No obstante, pese a nuestro humillante confinamiento, junto a cada uno, anida la esperanza, como virtud de carácter. La esperanza de hoy es un compromiso personal con el propio futuro; un acuerdo íntimo para desarrollar el proyecto de lo que puedo hacer mañana, con el horizonte de 24 horas, para que pueda ser concreto y practicable y en cooperación con los otros seres libres.

El proyecto personal es vida, un antídoto frente a la enfermedad, un anticuerpo psíquico que despabila energía, renueva la ilusión de crear y compartir, nos da razón de ser para el día en curso y nos permite un sentimiento de pertenencia, si armonizamos esfuerzos y cooperamos.

Para que el proyecto sea realista y viable, ha de ser pequeño, ajustado a nuestras habilidades y competencias, acorde con nuestra experiencia y trayectoria. La algarabía pretenciosa nos lleva al caos, ante la imposibilidad de gestionar las fuerzas desatadas. En cambio, la inteligencia, más apolínea y cauta, es una garantía de éxito.

Todo proyecto, por pequeño que sea, es alquímico, transforma la realidad entorno y transforma al ejecutor, desarrolla registros durmientes en el autor y modifica sus circunstancias. Cuando una mariposa vuela en el Amazonas, genera una tormenta en el Caribe. El reto es remontar el vuelo, aun siendo conscientes de nuestra pequeñez, de nuestra pequeñez significante, la pequeñez de hombres y mujeres de excelencia, que hemos nacido para desarrollar nuestro proyecto. Cada cuál el suyo.

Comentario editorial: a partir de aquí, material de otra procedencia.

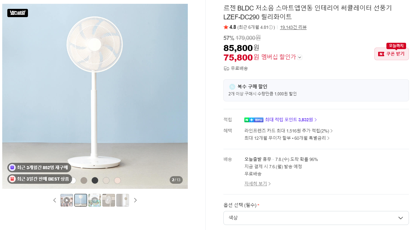Click the red star rating icon
The width and height of the screenshot is (415, 230).
click(226, 27)
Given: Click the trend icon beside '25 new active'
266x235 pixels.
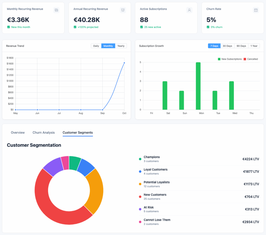Looking at the screenshot, I should click(x=142, y=27).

En el proyecto personal entra cuidar la salud, por supuesto. La salud, con sentido holístico: la del cuerpo, yo material de hombre, base de todo el sistema; la psíquica, cuya emotividad y racionalidad son estrictamente necesarias para tener proyecto; la social, de empatía y aceptación del otro, con sus límites y deficiencias y con su potencial cooperador; y la espiritual, de aspiración sublime, de vector de cerebración creciente, dijera Chardin, que garantiza la humanización del hombre.

A continuación, es el tiempo de la creatividad personal y la sensatez plural.